Registered Dealers in Controlled Oils (RDCO): failure to render returns and / or pay the duty on supplies of red diesel for use in private pleasure craft
The Departmental Trader Register (DTR) is intended to automatically identify RDCOs who have failed to render their return, and the system should automatically send a reminder / warning letter. In addition, the Mineral Oil Reliefs Centre (MORC) may ask Large Business (LB) to contact the trader direct and issue a warning letter. From then on, a late return will incur an automatic penalty, which MORC will issue. They will note these actions on DTR.
If any such penalties remain unpaid by the due date, MORC will request a visit to impress upon the trader the need to supply all outstanding returns and pay any penalties. At the same time, the trader’s records should be examined, as the trader has demonstrated non-compliance and should therefore be considered high risk. If, after this visit, non-compliance continues, revocation of RDCO approval will be considered by MORC.
RDCO suppliers of red diesel to private pleasure craft: Failure to render returns and payments
DTR will automatically identify RDCOs who have failed to render their payment return and / or payment if they supply red diesel for use in private pleasure craft and the system will automatically issue a reminder / warning letter which will be sent out by MORC. If a return is still not received, MORC will refer the case to Customer Compliance (ISBC) / LB for follow up action.
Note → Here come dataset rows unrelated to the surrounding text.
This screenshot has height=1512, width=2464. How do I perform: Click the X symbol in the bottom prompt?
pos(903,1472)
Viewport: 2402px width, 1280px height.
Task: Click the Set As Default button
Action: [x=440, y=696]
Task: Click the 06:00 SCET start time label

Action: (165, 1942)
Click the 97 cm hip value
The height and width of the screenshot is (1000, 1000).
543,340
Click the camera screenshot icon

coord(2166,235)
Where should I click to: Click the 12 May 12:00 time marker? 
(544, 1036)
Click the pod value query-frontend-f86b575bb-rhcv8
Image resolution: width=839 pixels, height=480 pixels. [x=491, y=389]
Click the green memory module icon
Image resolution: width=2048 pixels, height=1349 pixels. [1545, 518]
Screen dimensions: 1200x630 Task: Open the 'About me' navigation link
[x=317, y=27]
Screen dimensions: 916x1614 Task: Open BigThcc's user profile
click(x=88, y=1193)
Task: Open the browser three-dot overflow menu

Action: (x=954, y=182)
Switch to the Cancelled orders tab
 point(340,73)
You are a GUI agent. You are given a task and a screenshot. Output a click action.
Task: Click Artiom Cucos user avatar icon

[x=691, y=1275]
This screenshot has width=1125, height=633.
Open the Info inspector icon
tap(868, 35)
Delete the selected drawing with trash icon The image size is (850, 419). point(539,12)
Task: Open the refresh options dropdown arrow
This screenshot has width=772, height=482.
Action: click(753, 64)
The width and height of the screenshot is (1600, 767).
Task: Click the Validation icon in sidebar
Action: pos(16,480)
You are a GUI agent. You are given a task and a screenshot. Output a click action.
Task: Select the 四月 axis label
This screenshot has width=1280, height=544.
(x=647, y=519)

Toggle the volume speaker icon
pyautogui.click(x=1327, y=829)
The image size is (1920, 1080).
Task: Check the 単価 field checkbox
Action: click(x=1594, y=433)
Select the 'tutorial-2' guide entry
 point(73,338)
The trader should be contacted to establish why the return and / or payment has not been rendered but checks should first be made on RDCO monitor to confirm non-receipt.
If the trader confirms that the return and / or payment has in fact not been rendered:
- consider whether or not the trader has a reasonable excuse (see HCOS2575), and
- offer advice or assistance where the trader has genuine difficulty complying.
Unless reasonable excuse can be demonstrated you should consider issuing a penalty.